ACLU Showdown Centers On NSA Program That Panel Member Says Stopped No Terror Attacks
Politics2 min read

NSA campus

AP Photo/Patrick Semansky

The ACLU announced Thursday it would appeal a ruling that deemed the bulk collection of telephone records constitutional, setting up a likely Supreme Court showdown.

While the case will likely center on whether the collection of data on American citizens violates the fourth amendment, it's interesting to note what has been said of the efficacy of the program.

On Dec. 20, a member of the five person White House review panel on NSA surveillance was "absolutely" surprised the bulk collection of telephone records by the NSA had not thwarted a single terrorist attack, Michael Isikoff of NBC News reports.

"It was, 'Huh, hello? What are we doing here?'" Geoffrey Stone, a University of Chicago law professor, told Isikoff. "The results were very thin."

That flies in the face of much of what has been said of the secretive National Security Agency telephone metadata program - which collects up phone numbers, location data, and call times - allowing an analyst to predict everything from where you could be tomorrow to your race and age.

The program - almost certain to head to the highest court as it was found unconstitutional by one judge and constitutional by another - has been staunchly defended by the NSA and its allies, who often mention the 9/11 attacks in their talking points.

"I much prefer to be here today explaining these programs, than explaining another 9/11 event that were were not able to prevent," reads one of the official NSA talking points.

From NBC:

While Stone said the mass collection of telephone call records was a "logical program" from the NSA's perspective, one question the White House panel was seeking to answer was whether it had actually stopped "any [terror attacks] that might have been really big."

"We found none," said Stone.

Those remarks directly contradict the NSA and its defenders, which claim understanding and/or "disruption" of over 50 potential terrorist plots since 9/11. President Obama echoed that point in June, telling reporters that "lives have been saved. We know of at least 50 threats that have been averted because of this information."

The report noted that "there has been no instance in which NSA could say with confidence that the outcome [of a terror investigation] would have been any different" without the telephone records collection program.
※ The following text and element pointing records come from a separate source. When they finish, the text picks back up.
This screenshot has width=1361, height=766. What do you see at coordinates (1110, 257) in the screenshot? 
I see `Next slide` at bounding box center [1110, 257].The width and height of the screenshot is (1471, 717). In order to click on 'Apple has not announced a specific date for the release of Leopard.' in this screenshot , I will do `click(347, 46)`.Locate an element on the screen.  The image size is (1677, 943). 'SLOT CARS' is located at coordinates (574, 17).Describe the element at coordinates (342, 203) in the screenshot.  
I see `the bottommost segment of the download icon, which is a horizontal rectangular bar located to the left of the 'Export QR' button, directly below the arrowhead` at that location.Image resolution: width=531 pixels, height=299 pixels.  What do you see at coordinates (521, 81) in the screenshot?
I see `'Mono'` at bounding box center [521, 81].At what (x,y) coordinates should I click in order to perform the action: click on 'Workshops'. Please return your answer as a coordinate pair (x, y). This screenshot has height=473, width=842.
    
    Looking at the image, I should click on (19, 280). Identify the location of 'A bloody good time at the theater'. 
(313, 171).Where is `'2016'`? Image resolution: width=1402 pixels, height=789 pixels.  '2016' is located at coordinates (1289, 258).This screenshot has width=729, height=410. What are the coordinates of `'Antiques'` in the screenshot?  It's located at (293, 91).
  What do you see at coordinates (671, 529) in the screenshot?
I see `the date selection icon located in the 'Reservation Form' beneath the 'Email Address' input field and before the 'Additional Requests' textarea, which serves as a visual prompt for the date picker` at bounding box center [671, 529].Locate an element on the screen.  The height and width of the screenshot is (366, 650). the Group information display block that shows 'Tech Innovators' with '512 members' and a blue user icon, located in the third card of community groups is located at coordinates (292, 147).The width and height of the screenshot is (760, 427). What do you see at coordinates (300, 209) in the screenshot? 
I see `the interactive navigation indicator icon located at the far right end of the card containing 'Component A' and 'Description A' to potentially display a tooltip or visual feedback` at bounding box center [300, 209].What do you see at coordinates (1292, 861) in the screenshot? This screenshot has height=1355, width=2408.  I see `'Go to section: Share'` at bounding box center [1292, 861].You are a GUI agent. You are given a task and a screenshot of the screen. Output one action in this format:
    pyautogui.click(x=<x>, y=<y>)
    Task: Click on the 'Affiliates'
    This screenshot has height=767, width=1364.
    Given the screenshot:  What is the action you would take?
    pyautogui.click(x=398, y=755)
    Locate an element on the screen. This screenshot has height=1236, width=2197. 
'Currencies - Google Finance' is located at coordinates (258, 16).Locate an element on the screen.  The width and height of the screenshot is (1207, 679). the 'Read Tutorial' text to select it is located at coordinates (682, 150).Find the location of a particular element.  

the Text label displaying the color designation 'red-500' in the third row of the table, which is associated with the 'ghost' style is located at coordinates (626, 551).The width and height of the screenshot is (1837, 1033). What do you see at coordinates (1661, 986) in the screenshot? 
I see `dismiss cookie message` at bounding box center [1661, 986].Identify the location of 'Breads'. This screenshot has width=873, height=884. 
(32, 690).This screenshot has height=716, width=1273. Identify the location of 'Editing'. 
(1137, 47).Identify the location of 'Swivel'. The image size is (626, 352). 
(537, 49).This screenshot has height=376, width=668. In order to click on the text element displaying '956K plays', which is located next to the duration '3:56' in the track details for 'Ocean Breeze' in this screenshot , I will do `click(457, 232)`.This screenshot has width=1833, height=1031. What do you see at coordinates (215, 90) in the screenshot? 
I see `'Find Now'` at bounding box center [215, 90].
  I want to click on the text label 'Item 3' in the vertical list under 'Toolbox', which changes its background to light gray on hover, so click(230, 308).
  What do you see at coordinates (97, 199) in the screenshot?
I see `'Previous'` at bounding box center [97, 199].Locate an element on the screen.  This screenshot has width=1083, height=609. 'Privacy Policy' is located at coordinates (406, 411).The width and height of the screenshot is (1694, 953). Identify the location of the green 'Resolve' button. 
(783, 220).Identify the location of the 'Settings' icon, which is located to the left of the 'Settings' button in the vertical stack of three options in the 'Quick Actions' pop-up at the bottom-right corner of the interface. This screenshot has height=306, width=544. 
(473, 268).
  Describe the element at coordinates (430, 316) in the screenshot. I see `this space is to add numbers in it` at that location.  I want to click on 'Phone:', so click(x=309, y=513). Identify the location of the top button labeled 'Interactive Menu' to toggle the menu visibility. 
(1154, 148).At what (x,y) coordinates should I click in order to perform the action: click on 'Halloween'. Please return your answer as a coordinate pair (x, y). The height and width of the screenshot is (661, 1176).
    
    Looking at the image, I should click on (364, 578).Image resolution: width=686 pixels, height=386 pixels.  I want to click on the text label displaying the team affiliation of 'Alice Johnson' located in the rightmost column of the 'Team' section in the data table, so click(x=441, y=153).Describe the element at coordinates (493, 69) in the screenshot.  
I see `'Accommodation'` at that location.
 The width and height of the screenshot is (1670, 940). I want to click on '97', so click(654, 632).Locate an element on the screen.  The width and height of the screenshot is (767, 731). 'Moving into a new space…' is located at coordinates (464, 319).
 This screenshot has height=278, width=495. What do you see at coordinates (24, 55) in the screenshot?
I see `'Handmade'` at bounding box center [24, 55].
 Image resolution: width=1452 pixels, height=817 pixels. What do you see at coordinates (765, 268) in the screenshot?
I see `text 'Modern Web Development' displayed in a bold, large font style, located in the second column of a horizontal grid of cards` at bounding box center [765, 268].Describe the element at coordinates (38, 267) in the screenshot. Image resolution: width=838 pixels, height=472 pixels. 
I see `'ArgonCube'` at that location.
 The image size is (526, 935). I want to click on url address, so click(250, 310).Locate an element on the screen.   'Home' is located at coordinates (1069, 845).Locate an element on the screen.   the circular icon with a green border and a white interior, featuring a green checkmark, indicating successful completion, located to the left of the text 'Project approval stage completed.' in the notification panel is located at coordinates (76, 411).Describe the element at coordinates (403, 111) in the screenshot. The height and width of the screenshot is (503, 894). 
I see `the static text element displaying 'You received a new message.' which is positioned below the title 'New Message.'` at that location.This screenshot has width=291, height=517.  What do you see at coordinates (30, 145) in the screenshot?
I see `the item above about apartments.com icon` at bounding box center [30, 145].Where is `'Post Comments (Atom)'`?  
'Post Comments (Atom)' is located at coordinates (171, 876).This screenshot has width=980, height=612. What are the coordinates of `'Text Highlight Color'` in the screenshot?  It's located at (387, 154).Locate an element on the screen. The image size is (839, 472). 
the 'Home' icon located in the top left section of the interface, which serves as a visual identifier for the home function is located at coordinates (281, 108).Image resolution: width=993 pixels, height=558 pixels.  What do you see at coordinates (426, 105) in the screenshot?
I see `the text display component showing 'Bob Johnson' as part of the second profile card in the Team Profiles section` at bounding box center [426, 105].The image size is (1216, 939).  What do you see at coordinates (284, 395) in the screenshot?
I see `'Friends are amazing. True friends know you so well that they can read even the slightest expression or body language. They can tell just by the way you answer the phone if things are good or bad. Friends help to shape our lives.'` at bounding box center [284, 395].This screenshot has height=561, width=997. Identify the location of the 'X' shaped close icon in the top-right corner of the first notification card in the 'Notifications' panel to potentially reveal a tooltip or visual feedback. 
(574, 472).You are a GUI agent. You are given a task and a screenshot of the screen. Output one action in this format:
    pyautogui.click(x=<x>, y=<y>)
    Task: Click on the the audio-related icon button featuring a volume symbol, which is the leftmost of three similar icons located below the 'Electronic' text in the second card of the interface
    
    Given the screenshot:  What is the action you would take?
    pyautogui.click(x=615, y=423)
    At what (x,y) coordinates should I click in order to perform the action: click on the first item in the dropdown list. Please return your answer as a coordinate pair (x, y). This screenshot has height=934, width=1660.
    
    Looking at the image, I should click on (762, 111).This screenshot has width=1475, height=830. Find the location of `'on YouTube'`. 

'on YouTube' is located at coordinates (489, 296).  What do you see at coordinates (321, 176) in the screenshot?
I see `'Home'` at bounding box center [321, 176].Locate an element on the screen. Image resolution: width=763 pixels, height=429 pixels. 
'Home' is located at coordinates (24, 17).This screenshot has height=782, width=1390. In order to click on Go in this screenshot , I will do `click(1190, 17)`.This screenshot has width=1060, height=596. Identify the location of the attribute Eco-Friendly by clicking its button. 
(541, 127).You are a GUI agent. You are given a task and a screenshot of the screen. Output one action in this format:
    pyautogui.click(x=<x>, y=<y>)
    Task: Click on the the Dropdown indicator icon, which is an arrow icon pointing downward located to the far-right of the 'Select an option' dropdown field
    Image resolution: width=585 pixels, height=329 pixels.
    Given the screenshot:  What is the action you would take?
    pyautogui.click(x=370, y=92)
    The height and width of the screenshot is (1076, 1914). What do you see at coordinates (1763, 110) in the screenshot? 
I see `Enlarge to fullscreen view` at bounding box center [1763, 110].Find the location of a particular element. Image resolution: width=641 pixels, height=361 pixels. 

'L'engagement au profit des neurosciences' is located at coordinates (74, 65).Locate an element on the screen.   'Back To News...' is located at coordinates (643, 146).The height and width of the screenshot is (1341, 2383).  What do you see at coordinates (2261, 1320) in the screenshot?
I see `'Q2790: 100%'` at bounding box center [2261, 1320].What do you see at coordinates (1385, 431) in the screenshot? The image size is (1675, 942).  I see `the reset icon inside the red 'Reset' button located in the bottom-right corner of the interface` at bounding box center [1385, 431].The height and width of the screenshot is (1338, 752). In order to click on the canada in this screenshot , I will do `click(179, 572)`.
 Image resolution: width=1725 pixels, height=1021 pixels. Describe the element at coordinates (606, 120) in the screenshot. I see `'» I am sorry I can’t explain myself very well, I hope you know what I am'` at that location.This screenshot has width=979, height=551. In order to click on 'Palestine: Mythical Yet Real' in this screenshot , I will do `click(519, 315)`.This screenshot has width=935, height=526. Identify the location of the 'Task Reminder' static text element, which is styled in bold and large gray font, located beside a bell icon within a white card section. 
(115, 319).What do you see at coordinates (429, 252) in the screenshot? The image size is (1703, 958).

Stone, one of five members of the panel which produced the 304-page report in December, was the only without experience in the intelligence community.

Not all members agree with his view of course. Panel member and former CIA executive Michael Morell defended the bulk collection and hoped for its expansion in the Washington Post on Dec. 27, writing, "Had the program been in place more than a decade ago, it would likely have prevented 9/11. And it has the potential to prevent the next 9/11."